Dovrei raccontare poi della guerriglia social, successiva ad un post dell’agosto 2017, che ritraeva alcuni migranti mentre fanno il bagno in piscina, fra Don Biancalani e il Ministro dell’Interno Matteo Salvini.

Quest’ultimo augurava ai giovani “buon bagnetto”, e parlava di “tempi duri per il prete che ama circondarsi di clandestini africani”.

Don Biancalani, oggi, lo querela per diffamazione aggravata a mezzo stampa, calunnia e omissione in atti d’ufficio. Nel mezzo a ciò, dopo un controllo dei Vigili del Fuoco alla struttura di Vicofaro, le Autorità ne hanno disposto la chiusura “fino a quando la cucina e il locale caldaia non saranno adeguati alle norme di sicurezza”, c’è stato un ricorso al Tar e qualcosa sta cambiando. Questo, per sommi capi e senza inutili divagazioni, è il cosiddetto “Caso Biancalani”.

 

Ma…:

Il pomeriggio che incontriamo Don Biancalani piove molto, ed è umido.

Ci accoglie sotto il tendone del gazebo davanti alla canonica: nessuno si toglie il giubbotto. Parla lentamente, è affaticato: cita Paolo VI, “la politica come forma più alta di carità”, accenna qualcosa sulla madre sofferente, e su una riunione di docenti nella scuola superiore in cui insegna.

Sospira, si scusa per i ritardi e gli affanni.

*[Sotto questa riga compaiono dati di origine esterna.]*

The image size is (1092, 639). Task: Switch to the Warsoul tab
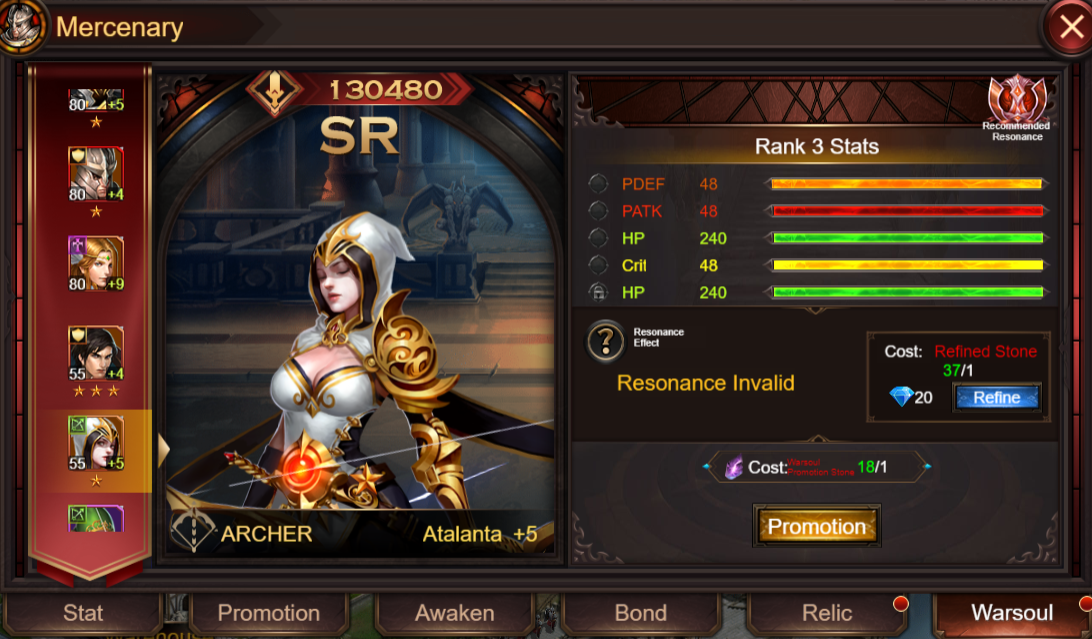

Spaiate e disperse, vicino a noi, delle sagome esaurite: un ragazzo africano, scalzo, si fa la barba seduto davanti allo specchio, un uomo di mezza età presenta la nipote, occhi bassi e i capelli legati, e chiede se per caso le si potesse trovare un lavoro, “come badante andrebbe bene”, dice, “è una figliola in gamba e tanto onesta”. Un giovane con evidenti disturbi psichici parla da solo in una lingua che non so riconoscere e fa rimbalzare rumorosamente la palla per terra.

Dignità sbrigative, urgenze, bestiari.

E poi biciclette arrugginite, stendardi della pace, piumini sintetici, dietro ai sospiri di Don Biancalani, che srotola fiacco la sua verità, un po’ a casaccio, la butta lì come i materassi che stanno nell’atrio della chiesa, quella dove, come cantava Carmen Consoli in una tristissima canzone di un tristissimo album di qualche anno fa, Cristo in croce sembrava più infastidito dalle infamie che dai chiodi”.

Se credergli o no, pensateci alla svelta: a volte abbiamo una scelta sola, travestita da molte.